▸ Task requirements
The line containing "Viewport: 948px width, 1280px" marks the start; extract exactly from it through the last line of the entries, and omit any pictures.

┏━━

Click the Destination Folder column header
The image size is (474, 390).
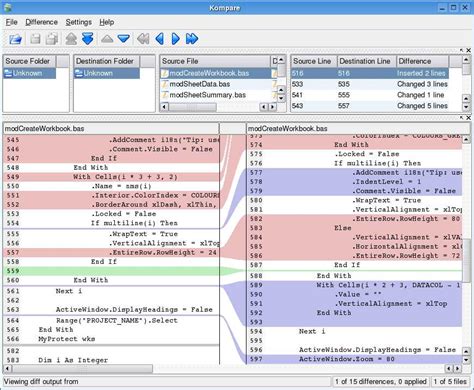106,61
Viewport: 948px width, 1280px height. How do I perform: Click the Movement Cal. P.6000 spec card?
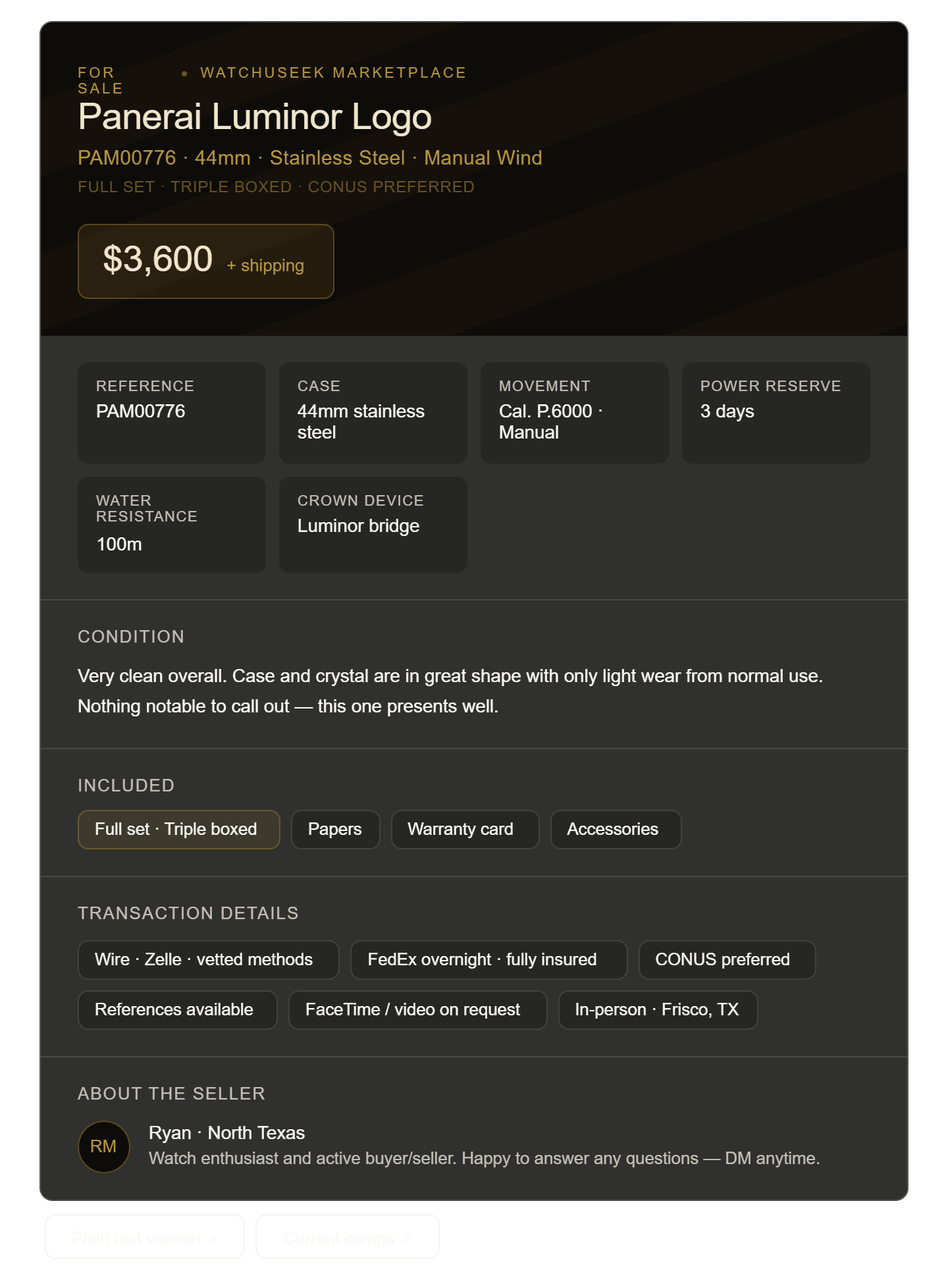(575, 413)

┗━━

▸ Result for this task
Viewport: 948px width, 1280px height. How do I perform: Click the Movement Cal. P.6000 spec card?
(575, 413)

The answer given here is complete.